So it is no wonder that a few months ago, during one of our casual Friday afternoon brainstorming sessions, our talk drifted to the poor quality of video calls with an iPhone. It is well known that the popularity in various entertainment and social media applications has paved way for increased video usage. Usage of mobile video in conference calls is also growing. Even so while Apple’s FaceTime is a great solution, we were rather unhappy with the quality of the call.

Yes, it shows 4G on the top corner of the screen and the speed is supposed to be amazingly blazing but the truth is that most of the time it is 3G and the lag is noticeable. True, 5G is an option to make calls better but that of course is out of our hands and most likely still years away. With that in mind we started working on our experimental project on how we could use our neural networks in making the video calls better.

The value of such a solution is to improve the quality of video content streamed between phones. Artificial intelligence has been applied to improving quality of videos in general (e.g. Magic Pony that was acquired by Twitter earlier this year) and our focus was to apply specific AI techniques into improving video calls. The key factor in the solution is using neural networks on the user side (e.g. a dedicated app in the phone) to compress the video signal. That compressed signal is sent over the network and decoded again on the other user side (i.e. app in the phone). The coding and decoding allows compressing the video into small enough data packets that the transfer can be made over slower networks while still maintaining the quality of the video when decoded.

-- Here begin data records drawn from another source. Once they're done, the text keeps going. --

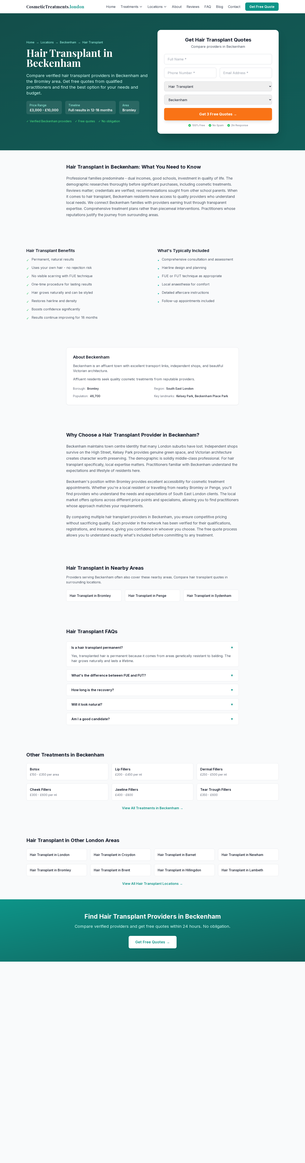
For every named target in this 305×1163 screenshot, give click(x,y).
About (177, 7)
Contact (234, 7)
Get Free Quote (261, 7)
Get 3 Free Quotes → (218, 114)
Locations (47, 42)
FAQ (207, 7)
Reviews (193, 7)
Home (111, 7)
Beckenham (68, 42)
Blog (219, 7)
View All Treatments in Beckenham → (152, 808)
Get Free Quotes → (152, 942)
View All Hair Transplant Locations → (152, 883)
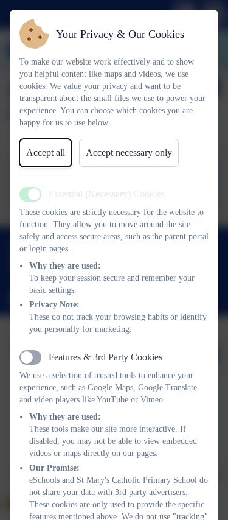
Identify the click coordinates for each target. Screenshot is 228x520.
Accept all (45, 152)
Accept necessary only (129, 152)
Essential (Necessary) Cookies (107, 194)
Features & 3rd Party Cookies (105, 357)
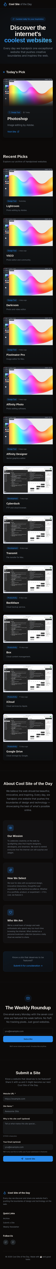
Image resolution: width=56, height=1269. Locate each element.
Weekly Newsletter (11, 1227)
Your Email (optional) (12, 1142)
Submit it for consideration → (28, 965)
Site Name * (8, 1106)
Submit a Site (8, 1222)
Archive (6, 1218)
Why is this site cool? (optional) (16, 1119)
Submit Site (30, 1159)
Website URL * (9, 1093)
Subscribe (28, 1039)
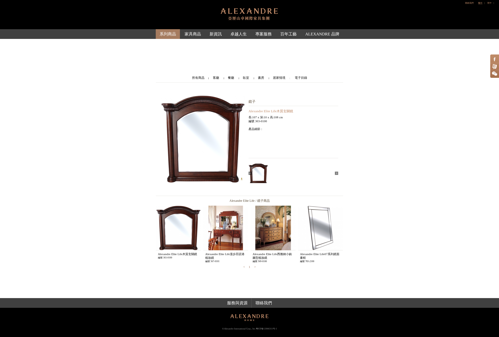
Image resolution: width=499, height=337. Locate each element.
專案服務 (263, 34)
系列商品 (168, 34)
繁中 (480, 3)
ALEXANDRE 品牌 (322, 34)
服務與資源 (237, 303)
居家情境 (279, 77)
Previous (250, 173)
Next (336, 173)
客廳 (216, 77)
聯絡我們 (469, 3)
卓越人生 (238, 34)
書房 (261, 77)
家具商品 (193, 34)
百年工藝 (288, 34)
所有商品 (198, 77)
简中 (489, 3)
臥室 (246, 77)
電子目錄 (300, 77)
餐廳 (231, 77)
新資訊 (216, 34)
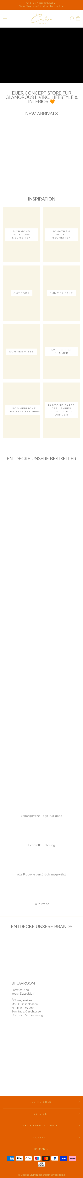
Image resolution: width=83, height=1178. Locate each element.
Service (40, 1114)
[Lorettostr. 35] (41, 1033)
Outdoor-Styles (21, 71)
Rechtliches (40, 1102)
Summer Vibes (55, 71)
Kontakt (40, 1137)
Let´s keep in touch (40, 1125)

We made a few FaceTime video calls, each one around 5 minutes in length giving us 18,000 frames (or pictures) per one call. After scaling these frames to the tiny 64×64 format we started applying autoencoders for modeling the data with our deep learning-specialized TitanX GPU. We looked around and the reason why we started using autoencoders is that regular compression algorithms are not separating between the objects that are in the video. Meaning they compress the frames as they are irrespective of what is on the frame. What we are focusing on with the autoencoders is taking into account the nature of the objects in the video and as such its capability to differentiate between the important and less important objects in the frame which can result in providing better video quality. For example, in a FaceTime video call the face of the person speaking is in focus while the background is not that important. With this it makes sense to optimize for the quality of the face during the video call rather than on the background. Such focusing can improve the efficiency of video content transport on networks and also can help to deliver a better video viewing experience to customers.

Videocalls and AI

What we’ve learned thus far is that conventional cost functions used for reconstructing images might not be sufficient for accurate encoding of images containing faces. This is because faces contain a lot of detailed information, which is very important for the user but might be overlooked by the traditional cost function. As a result our work has shifted towards looking more into cost functions preserving covariance structure in reconstructed images. Our initial tests show that cost functions optimized for preserving covariant structure yield considerably more accurate reconstructions.